Mais de 100 profissionais dos nove estados já foram acionados em um ano, em reportagens colaborativas que reforçam o protagonismo local. Um exemplo recente foi a pauta realizada no Mato Grosso com apoio de um fotógrafo de Cuiabá; outro é a série Lições da Amazônia, feita com especialistas de diferentes estados. “A gente incentiva e gosta muito de receber propostas de reportagens de todos os lados. O que nos importa é colaborar. Estamos trabalhado bastante na lógica de projetos colaborativos, inclusive com veículos da região, o que só nos engrandeceu.“

Ainda assim, Nardin revela as dificuldades. Ao contrário do que geralmente se tem em mente, engana-se que localmente o acesso a internet seja a maior delas. “Nas capitais a estrutura é muito boa, e mesmo em áreas remotas há formas de acesso. O maior desafio hoje é dar a visibilidade a quem já está produzindo conhecimento aqui mesmo. De verdade. Há uma invisibilidade tão intrínseca que muitos nem sabem da existência desses profissionais”, destaca o profissional.
Ele complementa:
“O nosso outro principal desafio é aproximar as pessoas: saber quem é e onde está o profissional. Muitas vezes o problema não é a ausência de profissionais, mas a falta de visibilidade. A importância da plataforma é justamente facilitar o encontro e a valorização dessas vozes — que muitas vezes não são conhecidas mesmo por quem está dentro da própria região.“
Legados e conquistas
A aproximação deu e dá certo. Não à toa, jornalistas e organizações de outras regiões têm recebido muito bem a iniciativa. “Existe um interesse genuíno, cada vez maior, por abrir espaço para vozes locais”, Nardin desabafa.
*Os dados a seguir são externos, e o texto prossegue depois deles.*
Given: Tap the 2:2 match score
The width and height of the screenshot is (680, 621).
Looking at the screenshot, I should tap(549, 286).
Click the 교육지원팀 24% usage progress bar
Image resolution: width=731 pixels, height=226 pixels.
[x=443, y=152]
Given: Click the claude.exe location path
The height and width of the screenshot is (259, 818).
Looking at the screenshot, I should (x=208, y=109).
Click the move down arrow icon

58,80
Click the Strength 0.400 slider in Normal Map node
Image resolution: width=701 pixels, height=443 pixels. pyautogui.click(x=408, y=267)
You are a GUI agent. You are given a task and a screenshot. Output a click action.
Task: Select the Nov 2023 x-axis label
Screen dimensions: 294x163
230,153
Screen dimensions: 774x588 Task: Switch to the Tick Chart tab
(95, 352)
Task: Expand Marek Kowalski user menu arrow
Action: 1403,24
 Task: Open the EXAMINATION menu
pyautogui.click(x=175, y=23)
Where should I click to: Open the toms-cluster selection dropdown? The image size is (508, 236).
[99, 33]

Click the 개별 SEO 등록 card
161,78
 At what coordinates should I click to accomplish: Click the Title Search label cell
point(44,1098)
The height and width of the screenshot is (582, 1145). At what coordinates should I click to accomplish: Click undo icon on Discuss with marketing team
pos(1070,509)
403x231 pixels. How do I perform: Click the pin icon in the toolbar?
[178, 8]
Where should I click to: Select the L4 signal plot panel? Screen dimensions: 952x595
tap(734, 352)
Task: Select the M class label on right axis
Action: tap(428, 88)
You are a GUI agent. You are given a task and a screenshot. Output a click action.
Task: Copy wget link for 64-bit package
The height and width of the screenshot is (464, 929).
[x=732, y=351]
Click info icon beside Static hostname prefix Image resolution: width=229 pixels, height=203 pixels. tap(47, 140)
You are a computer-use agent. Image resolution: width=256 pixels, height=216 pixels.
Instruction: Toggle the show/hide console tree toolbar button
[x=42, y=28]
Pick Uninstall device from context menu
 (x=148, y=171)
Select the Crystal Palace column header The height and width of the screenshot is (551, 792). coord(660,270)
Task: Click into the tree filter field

O anúncio de Belém como sede da COP30 ajuda a reforçar esse movimento e evidencia o desafio de transformar visibilidade em protagonismo. “O que vai fazer a diferença é manter esse interesse e ampliar o uso da plataforma, por quem é da região e por quem está fora. Claro, há risco de ‘marketing da floresta’, mas também há oportunidade de transformar isso em algo concreto, o que já estamos construindo.”

“Estimular os veículos de fora a usarem e darem feedback e incentivar a comunicação local é justamente isso. Daí a importância de pbancos de fontes com esse mesmo olhar, ou com olhar da comunicação racializada, como na Rede JP de construir espaços e inspirar mudanças”. De fato, mudanças estão sendo construídas não só pelo Amazônia Vox, como instituições do porte da Cajueira, de banco de fontes nordestinas; e como o próprio ComuniHub, que será relançado pela Rede JP em breve, voltado a profissionais negros jornalistas.
Segundo levantamento da Repórter Brasil e do Observatório da Imprensa, apenas 2,6% das reportagens produzidas por grandes veículos nacionais entre 2018 e 2022 tiveram profissionais da Amazônia como autores ou coautores. O dado reforça o quanto iniciativas como tais bancos e iniciativas são fundamentais não só para ampliar o acesso à conexão profissional, mas à informação plena e verdadeiramente diversificada.